Document excerpt:
============

What drives inflation in advanced and emerging market economies? (BIS, 14-page read) Inflation expectations, output gaps, exchange rates, and oil prices impact inflation of individual economies differently. However, after the GFC, expected future inflation has become an important driver of inflation for both the advanced and emerging market economies.
The Responses of Consumption and Prices in Japan to the COVID-19 Crisis and the Tohoku Earthquake (JSPS, 14-page read) A study compares the responses of consumption and prices to the COVID-19 shock and the Tohoku earthquake in March 2011. The YoY CPI rose by 0.6% vs 2.2 percentage points in the wake of the earthquake. Consumer expected higher inflation after the earthquake, and lower in response to COVID 19. This difference in inflation expectations implies that the economic deterioration due to COVID-19 could be viewed as driven mainly by adverse aggregate demand rather than aggregate supply.

============

Exercise set:
**A)** In the inflation research summaries, what has become an important driver of inflation for both advanced and emerging market economies since the GFC?
**B)** Rewrite the paragraph of the inflation research summaries that begins "What drives inflation in advanced and emerging market economies?" as a short bulleted list that keeps its main facts.
**C)** Carry the inflation research summaries forward from their final sentence, adding text in the same style.
The rows that follow have no connection to the inflation research summaries.

============

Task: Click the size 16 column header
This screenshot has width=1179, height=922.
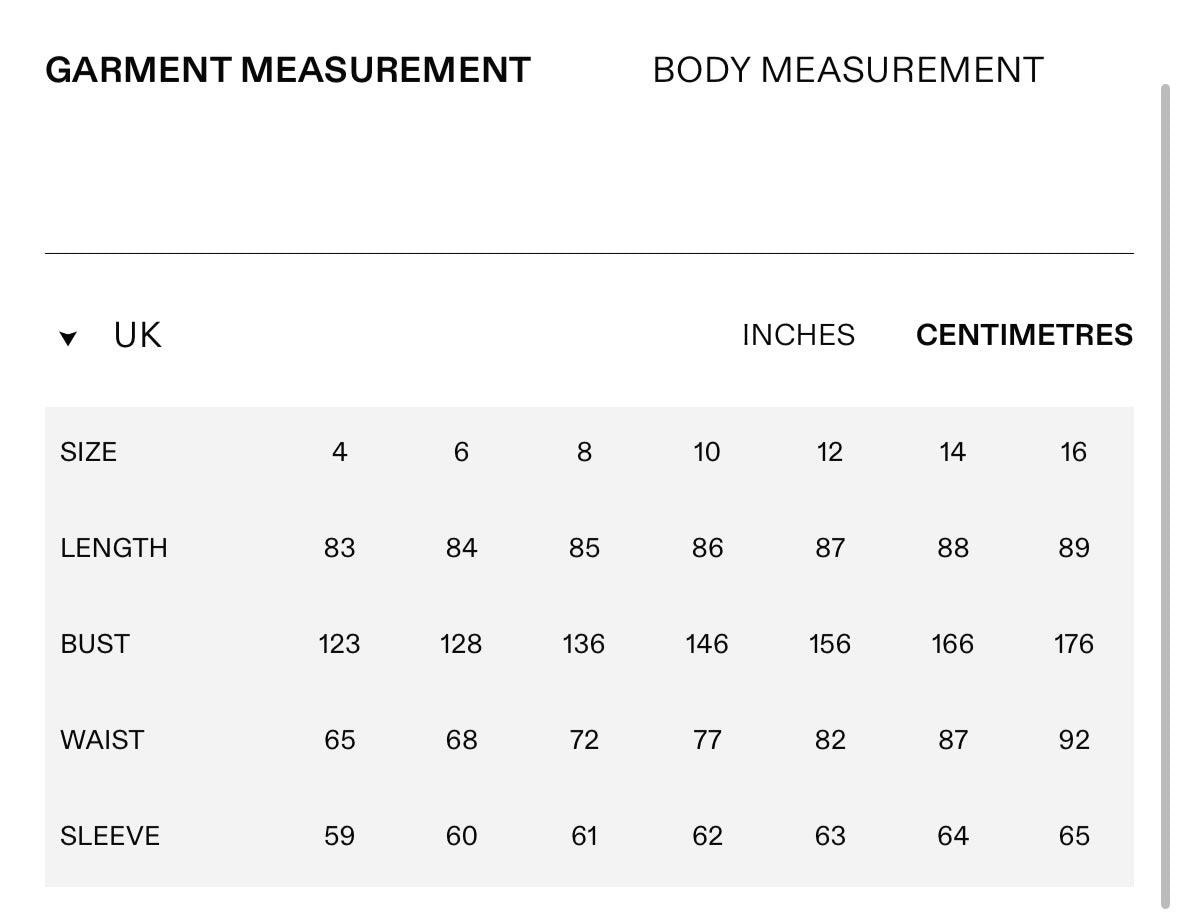Action: point(1073,452)
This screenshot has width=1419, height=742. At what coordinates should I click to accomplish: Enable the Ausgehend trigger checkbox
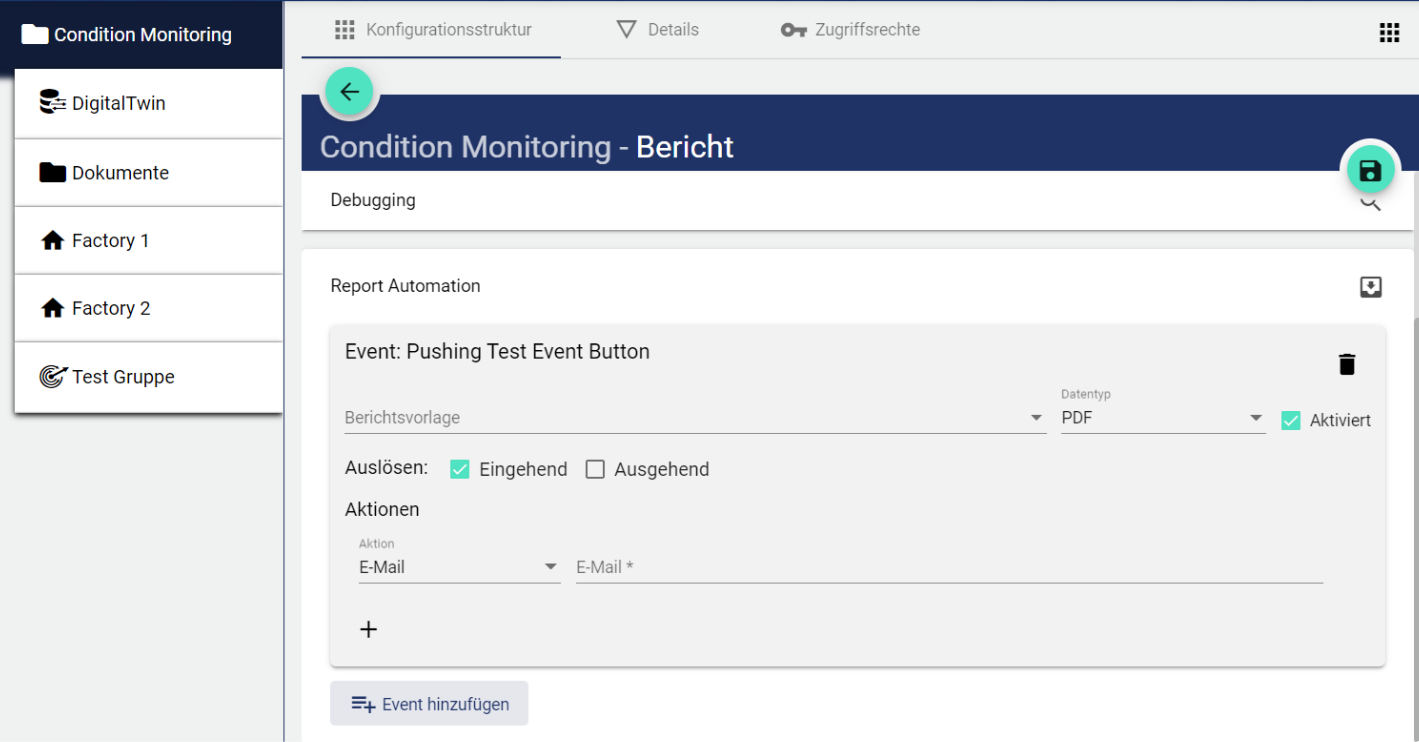[x=595, y=469]
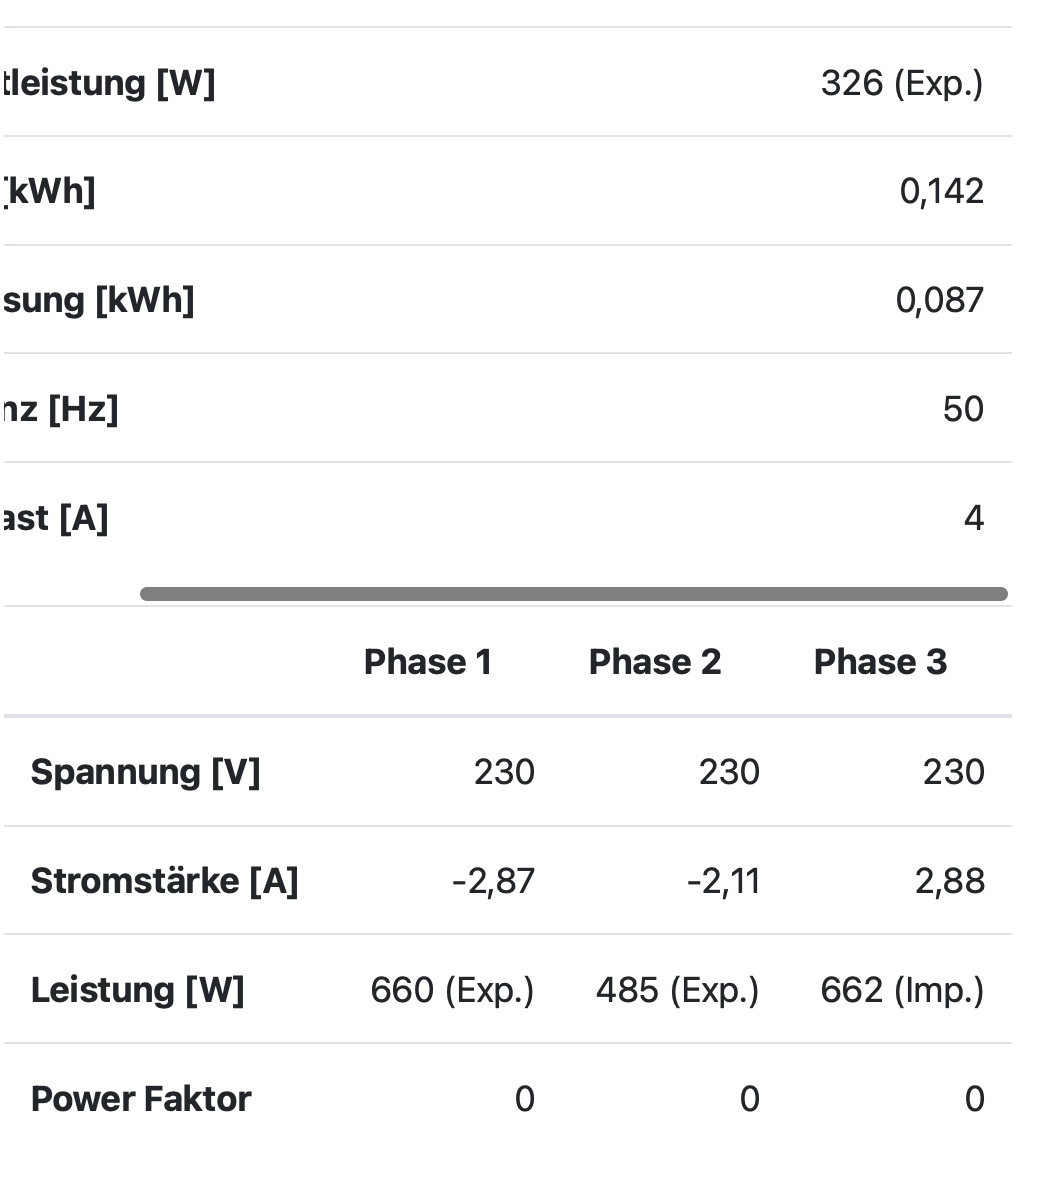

============

Exercise results:
**A)** Expected future inflation.

**B)**
- Source: BIS, 14-page read
- Inflation expectations, output gaps, exchange rates, and oil prices affect inflation differently in individual economies.
- Since the GFC, expected future inflation has been an important driver of inflation in both advanced and emerging market economies.

**C)**
The True CPI Just Jumped (Econ Lib, 2 min read) There exist a CPI Bias. CPI calculation does not account for: a variety of available goods (loss of product variety due to shortages) and quality of goods (disruption of the international supply chain means using a substitute). During this crisis, CPI bias means that we fail to appreciate how much we’ve lost hence its effect is inflationary but may not be captured.